Money Button blogged “businesses that write to and read from the blockchain have a moral and legal obligation to moderate morally reprehensible and illegal content,” and further detailed how an anonymous user posted illegal content to BSV using Money Button. “We have confirmed that was the case and we have banned the user responsible for creating those transactions.”
It’s unusually torturous language due to the nature of crypto. More than a few in the community have wondered aloud if businesses associated with BSV will wind up being Facebook-like surveillance scolds. The rest of the Money Button post proceeds with verbiage such as “it is likely that criminals will continue to attempt to abuse this technology for illegal purposes,” and those who do “will be banned and reported to the authorities,” culminating with users being “able opt-in to blacklists from trusted businesses and authorities.”
OP_RETURN and Dunning-Kruger
Incredibly easy would be to get lost in morality debates hardly anyone disputes, something like the Dunning–Kruger effect. It’s a bias protecting intellectual mistakes through wild overestimations of real prowess, and those employing it fall prey to lowbrow arguments about censorship fears the equivalent of being pro-child pornography. Public relations in this manner is often about taking worse case scenarios to smuggle-in wide net policies under scares of rampant criminality. Yet cheerleaders also forwarded recent news of BSV now housing a full read only memory of Super Mario Brothers for the Nintendo Entertainment System, another seeming violation of IP.
It’s worth noting OP_RETURN sizes were a real bone of contention during debates leading to the contentious hard fork turned chain split of 15 November 2018. As one prominent developer observed concerning the recent Money Button affair, “BSV recently increased their OP_RETURN size to 100kb so someone was able to upload [illegal imagery] to the chain via Money Button.” Bitcoin Cash, from which BSV forked, by comparison, has an OP_RETURN size of only 220 bytes, making it difficult to almost impossible for something similar to occur.
Extra irony might happen when businesses in fear of thundering legal threats, the kind made often by prominent BSV figureheads, drop any use whatsoever of BSV as a result. Forget exchanges as well. Even mining the chain could pose legal trouble under the BSV rubric. At the very least, platforms such as Money Button are officially centralized both in theory and practice, and they’re going to decide what is legal and moral. CoinSpice reached out to Ryan X. Charles of Money Button 24 hours prior to publication for comment, and received no reply.

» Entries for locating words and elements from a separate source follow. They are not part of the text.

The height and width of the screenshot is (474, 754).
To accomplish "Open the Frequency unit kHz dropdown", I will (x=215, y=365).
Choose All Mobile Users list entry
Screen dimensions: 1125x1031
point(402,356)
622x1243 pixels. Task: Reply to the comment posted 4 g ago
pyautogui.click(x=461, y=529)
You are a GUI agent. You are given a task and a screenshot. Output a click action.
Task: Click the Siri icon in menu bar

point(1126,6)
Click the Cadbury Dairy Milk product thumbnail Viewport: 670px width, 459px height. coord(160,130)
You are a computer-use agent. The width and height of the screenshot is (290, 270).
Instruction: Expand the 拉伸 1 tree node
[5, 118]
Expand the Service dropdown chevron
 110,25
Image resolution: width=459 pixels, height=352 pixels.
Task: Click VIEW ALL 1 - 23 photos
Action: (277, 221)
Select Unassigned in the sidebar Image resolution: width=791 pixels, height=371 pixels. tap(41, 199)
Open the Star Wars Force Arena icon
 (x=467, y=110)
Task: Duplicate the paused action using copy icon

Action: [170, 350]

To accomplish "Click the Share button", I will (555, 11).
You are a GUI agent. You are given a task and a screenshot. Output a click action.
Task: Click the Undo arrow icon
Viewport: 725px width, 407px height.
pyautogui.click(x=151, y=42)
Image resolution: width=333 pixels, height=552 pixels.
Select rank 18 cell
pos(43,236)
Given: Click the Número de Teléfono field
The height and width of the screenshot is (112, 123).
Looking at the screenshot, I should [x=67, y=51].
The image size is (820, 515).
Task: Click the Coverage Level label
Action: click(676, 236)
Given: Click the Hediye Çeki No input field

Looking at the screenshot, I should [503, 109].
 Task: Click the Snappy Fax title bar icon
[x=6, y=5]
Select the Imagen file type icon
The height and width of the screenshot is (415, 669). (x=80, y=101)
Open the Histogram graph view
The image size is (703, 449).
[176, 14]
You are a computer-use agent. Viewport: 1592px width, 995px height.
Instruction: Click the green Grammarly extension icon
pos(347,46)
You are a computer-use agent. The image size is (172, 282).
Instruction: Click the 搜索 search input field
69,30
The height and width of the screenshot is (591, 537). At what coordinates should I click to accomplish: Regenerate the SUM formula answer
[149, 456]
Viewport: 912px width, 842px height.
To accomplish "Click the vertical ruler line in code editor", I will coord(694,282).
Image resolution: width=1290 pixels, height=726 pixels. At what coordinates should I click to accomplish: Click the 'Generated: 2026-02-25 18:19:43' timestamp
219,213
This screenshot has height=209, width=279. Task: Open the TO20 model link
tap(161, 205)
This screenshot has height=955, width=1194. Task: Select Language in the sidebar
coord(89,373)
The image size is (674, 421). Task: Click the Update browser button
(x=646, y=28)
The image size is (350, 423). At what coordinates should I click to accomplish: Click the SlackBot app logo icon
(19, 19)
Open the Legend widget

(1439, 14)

Squire and CoinGeek Extend Merger Negotiations
And merchant adoption is going to be critical due to the spectre of CoinGeek Mining (a principal BSV mining pool) and Squire Mining merger negotiations being pushed to 31 March 2019. Squire acquiring CoinGeek was thought by BSV proponents to establish a giant, publicly traded mining outfit, and since the middle of last year it has been highly anticipated within their ranks.
Hardware synergy, chip prototypes, etc. were given many headlines within the BSV camp through official websites and chat rooms. The situation, however, turned a bit when Squire CEO Taras Kulyk resigned after a severe market downturn and slow product development. The trading price of Squire Mining (SQR) has dropped nearly 80% since Fall of last year.
BSV’s speculative price has also fallen steeply, following broader market trends. Combined with illegal upload issues going against the very nature of its business model, no new ASIC chip, merger architect and Squire CEO bowing out, and negotiations shoved back, no doubt the BSV community is hoping for a much better 2019 going forward.